Glisson countered that argument on Feb. 20, by proposing to amend the complaint so he could allege negligent training.
He wrote that employees “were unable to identify the dangerous condition which caused injuries to the plaintiff.”
He also wrote that the amended complaint wouldn’t identify any additional defendants or a new cause of action.
Hess objected on Feb. 21, writing that it would be unduly prejudicial to allow leave to amend a complaint a couple weeks before trial.
She wrote that negligent training requires separate and distinct proofs and defenses from general negligence.
She wrote that a deadline for amendment of pleadings passed on Aug. 7.
Glisson disputed undue prejudice on Feb. 22, writing that negligent training was not a separate cause of action.
“Additionally, delay is not sufficient grounds to deny a motion for leave,” Glisson wrote.
Yandle disagreed, finding he offered no explanation for the delay.
“More importantly, the amendment plaintiff seeks would add essentially a new cause of action, not simply an additional omission, on the eve of trial,” Yandle wrote.
“Plaintiff suggests that the proposed amendment would only conform her allegations to the evidence since counsel posed questions regarding training during some of the depositions.

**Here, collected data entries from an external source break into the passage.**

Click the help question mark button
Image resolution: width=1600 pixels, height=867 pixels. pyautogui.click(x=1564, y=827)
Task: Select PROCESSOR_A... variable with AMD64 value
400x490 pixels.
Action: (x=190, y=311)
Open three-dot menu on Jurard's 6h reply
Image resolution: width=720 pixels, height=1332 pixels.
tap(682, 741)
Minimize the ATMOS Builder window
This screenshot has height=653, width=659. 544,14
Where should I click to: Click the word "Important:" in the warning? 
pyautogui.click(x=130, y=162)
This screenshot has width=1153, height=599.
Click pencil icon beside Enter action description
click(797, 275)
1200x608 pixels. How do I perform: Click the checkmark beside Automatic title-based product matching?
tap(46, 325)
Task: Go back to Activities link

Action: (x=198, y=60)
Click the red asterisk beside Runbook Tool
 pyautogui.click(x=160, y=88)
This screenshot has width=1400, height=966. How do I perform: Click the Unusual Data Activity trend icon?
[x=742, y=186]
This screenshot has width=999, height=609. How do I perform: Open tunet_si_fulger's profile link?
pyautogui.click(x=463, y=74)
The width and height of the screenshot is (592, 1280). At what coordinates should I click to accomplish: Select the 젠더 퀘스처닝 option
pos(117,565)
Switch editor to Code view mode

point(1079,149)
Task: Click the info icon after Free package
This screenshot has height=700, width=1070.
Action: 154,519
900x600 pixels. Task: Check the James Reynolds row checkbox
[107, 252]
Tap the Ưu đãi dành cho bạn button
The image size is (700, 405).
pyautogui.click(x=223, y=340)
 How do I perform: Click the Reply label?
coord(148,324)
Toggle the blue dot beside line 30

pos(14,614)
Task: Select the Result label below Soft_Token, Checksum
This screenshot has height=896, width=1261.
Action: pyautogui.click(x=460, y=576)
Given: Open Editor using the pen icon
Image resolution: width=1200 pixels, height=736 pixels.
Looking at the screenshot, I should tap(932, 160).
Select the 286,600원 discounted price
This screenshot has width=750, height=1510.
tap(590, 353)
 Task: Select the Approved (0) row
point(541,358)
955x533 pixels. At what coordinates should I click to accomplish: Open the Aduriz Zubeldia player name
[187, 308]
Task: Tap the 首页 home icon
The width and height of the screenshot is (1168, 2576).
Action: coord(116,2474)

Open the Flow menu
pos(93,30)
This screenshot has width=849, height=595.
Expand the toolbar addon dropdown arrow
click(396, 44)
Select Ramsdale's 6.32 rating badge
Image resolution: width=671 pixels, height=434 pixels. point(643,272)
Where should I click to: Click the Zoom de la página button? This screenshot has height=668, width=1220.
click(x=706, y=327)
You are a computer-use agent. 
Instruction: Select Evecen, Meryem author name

“But plaintiff cannot ambush defendants with an entirely new theory of the case simply because certain questions were collaterally posed in discovery.”
By separate order Yandle took the short step of shutting the action down.
She wrote that corporate designee Todd Pahl estimated that 25,000 to 30,000 customers per year enter where Lorsbach fell, and that the restaurant reserves spaces for handicapped persons and has a barrier free route on two sides.
“Plaintiff had a handicap placard and license plate, but she and her husband never used the handicap parking spaces,” Yandle wrote.
She wrote that proximate causation presented a classic material dispute that would be a question for a jury.
“Whether a duty exists is a question of law for the court to decide,” she wrote.
“Whether a hazard is open and obvious is normally a question of fact.
“But if no dispute exists as to the physical nature of the allegedly dangerous condition, it is a matter of law.”
She wrote that Charles and Margaret navigated the step many times.
She found “no evidence of any changed condition or foreign substance that would have rendered the curb any more hazardous or less obvious than the previous 19 or more times plaintiff had successfully negotiated the step up.”
She found no evidence from which one could infer that Lorsbach was distracted.
She wrote that the restaurant provided safe ingress and egress in the form of a barrier free route from the handicap parking spaces on both sides.
“Beyond that, defendants simply owed plaintiff no duty relative to the curb. Thus, plaintiff’s claims fail as a matter of law,” Yandle wrote.